For Immediate Release
June 23, 2020
Jennifer Friedenbach 1(415)577-9799 email@example.com
Tenderloin Rises Up Against UC Hastings Lawsuit
Community members, students, and organizations protest the offensive move by UC Hastings to clear black and brown residents from tent encampments in middle of the pandemic
When: 3:00 pm Tuesday, June 23rd, 2020
Where: UC Hastings, northeast corner of Hyde and McAllister
What: Defund the Police, Stop UC Hastings: Black Unhoused Lives Matter protest taking place in front of UC Hastings to protest their lawsuit to clear all tents from the deeply impoverished black and brown Tenderloin district of San Francisco.
San Francisco — Protest to unequivocally state that Black Unhoused Lives Matter, demand that SFPD be defunded and abolished, and hold UC Hastings responsible for their recent lawsuit against the unhoused residents of the Tenderloin on June 23. Protests will have a rally, followed by a march from UC Hastings to the Tenderloin’s SFPD Station.
The rally will highlight Black housed and unhoused speakers from the Tenderloin to shed light on their experiences in a city that overwhelmingly criminalizes homelessness. Given recent conversations about police violence, it must be noted that policing homelessness will always result in racialized policing. Over 37% of San Francisco’s homeless population is composed of Black residents despite only making up 6% of the city’s demographic. Historic police enforcement of homelessness through citations, move along orders, and daily harassment has no place in our city and must be stopped – SFPD responds to over 50,000 calls regarding the presence of an unhoused person or psychiatric crisis a year .
On May 4th, UC Hastings filed a lawsuit demanding the city “end the dangerous and illegal conditions” in the Tenderloin by removing tent encampments but failed to identify adequate solutions for the over 2,000 unhoused San Franciscans in the neighborhood, beyond displacement and a small number of alternative housing placements. An unapproved settlement between Mayor Breed and UC Hastings Chancellor David Faigman stipulates that just 18% of the Tenderloin unhoused will be moved to hotels and safe shelter villages while the remainder will be subject to “enforcement measures” in order to reach Faigman’s goal of “clear[ing] the streets.” This settlement is in direct contradiction to CDC guidelines on the COVID-19 pandemic that states “If individual housing options are not available, allow people who are living unsheltered or in encampments to remain where they are. Clearing encampments … increases the potential for infectious disease spread.”
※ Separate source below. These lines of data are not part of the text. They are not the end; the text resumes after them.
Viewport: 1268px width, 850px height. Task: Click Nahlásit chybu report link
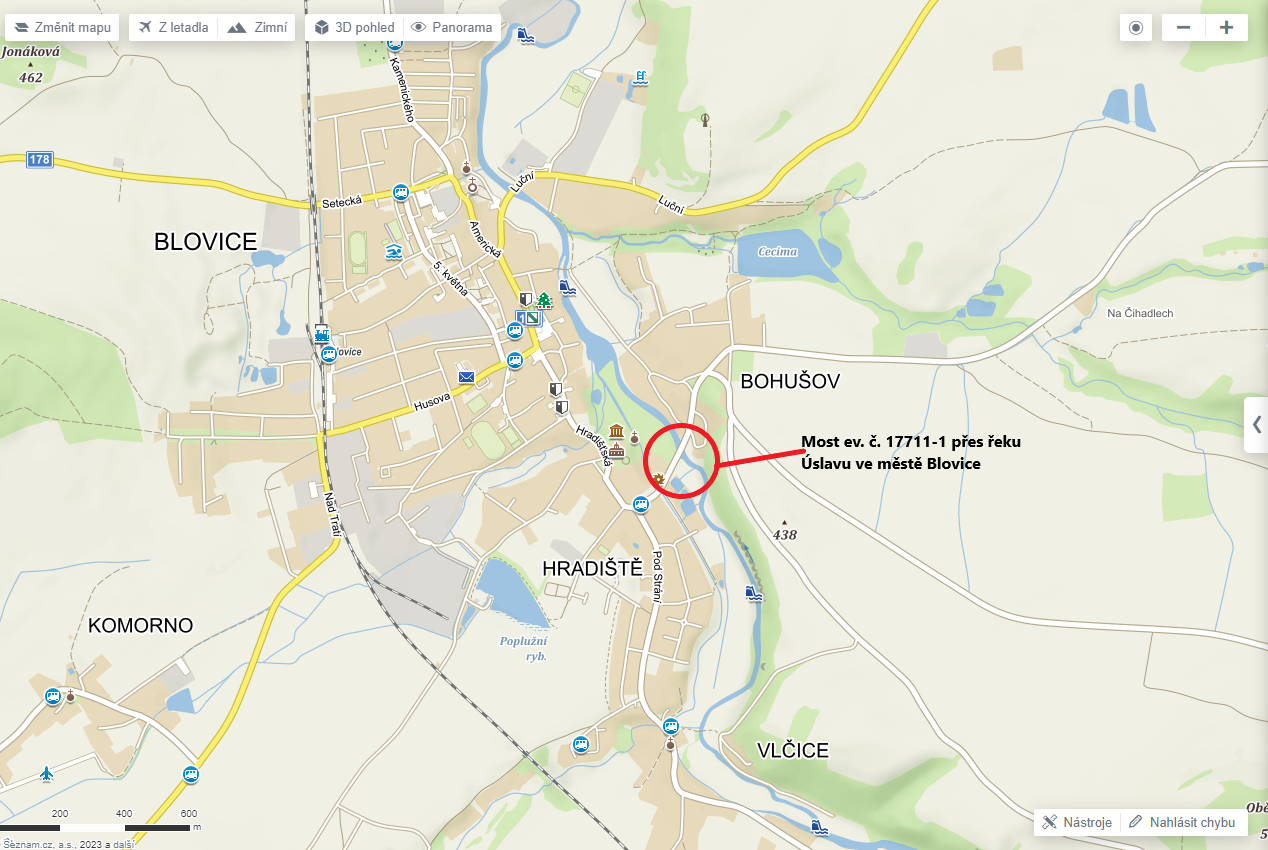tap(1184, 822)
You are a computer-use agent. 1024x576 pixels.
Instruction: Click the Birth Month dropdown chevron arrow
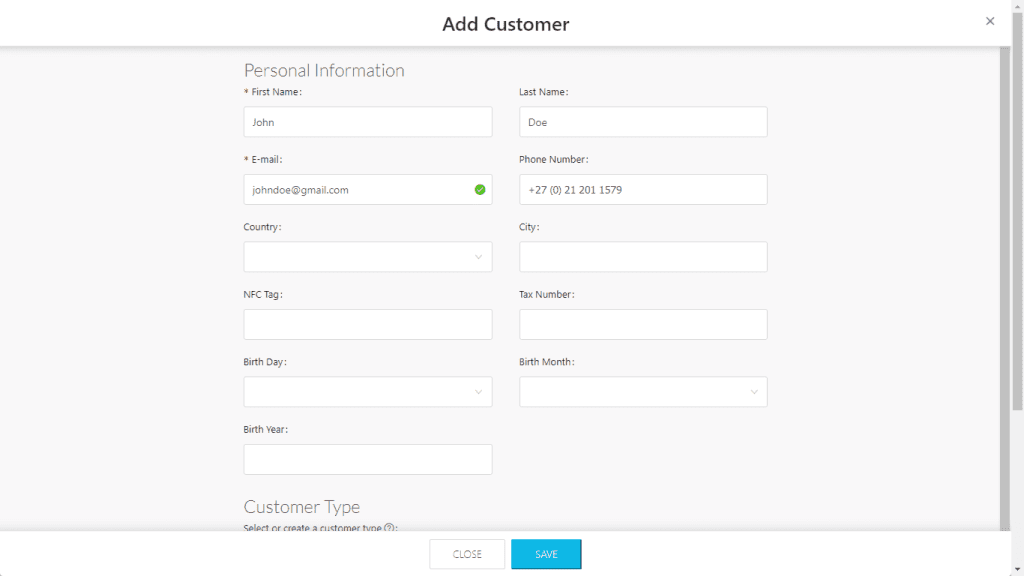pyautogui.click(x=754, y=392)
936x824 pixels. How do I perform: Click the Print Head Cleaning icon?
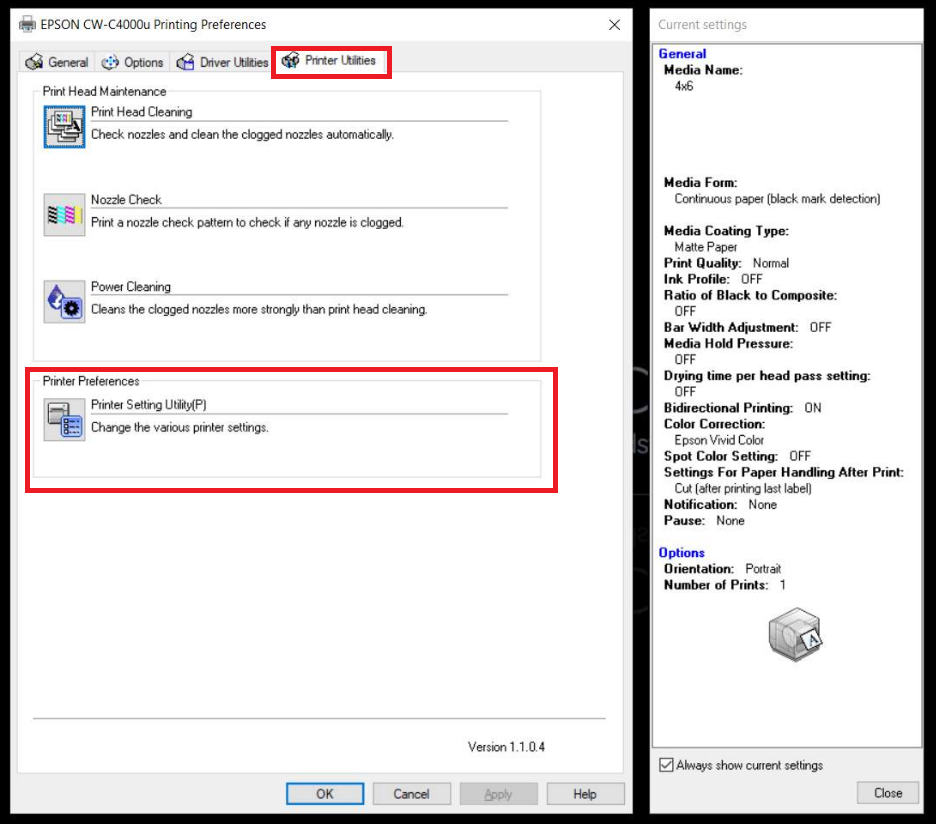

“UC Hastings has chosen human removal over human rights – a dangerous precedent. Now is the time for more justice – not more racism,” wrote Joe Wilson, Executive Director of Hospitality House. It is clear that the lawsuit places the public health of housed residents and businesses over the public health of the homeless community. Despite Mayor Breed calling for a reform to end police responses to non-criminal activities, community organizations have already witnessed an increased police presence in the Tenderloin as a result of this settlement.
The Coalition calls for these senseless actions to be stopped and real housing solutions made available. Out of SFPD’s $700,000,000 budget, funds must be reallocated to expand affordable housing measures such as permanent supportive housing and vouchers, develop humane shelters and safe sleeping sites, and provide behavioral and mental health services to those in the black community in need.
In an open letter to Chancellor Faigman signed by over 125 UC Hastings students and alumni, they write “Increased police presence will only exacerbate the criminalization of [people experiencing homelessness] and evade the public health crisis UC Hastings allegedly seeks to address. The City has utterly failed its most vulnerable residents, and UC Hastings could better serve its community by suing to force the City to provide shelter and care.” Homelessness is not a crime – UC Hastings, Mayor Breed, and SFPD need to be held accountable.
Co-sponsored by community organizations including POOR Magazine, Faith in Action Bay Area, Sunrise Bay Area, Western Regional Advocacy Project (WRAP), House the Bay, Transgender Gender Variant Intersex Justice Project (TGIJP), UC Hastings students, and the Coalition on Homelessness.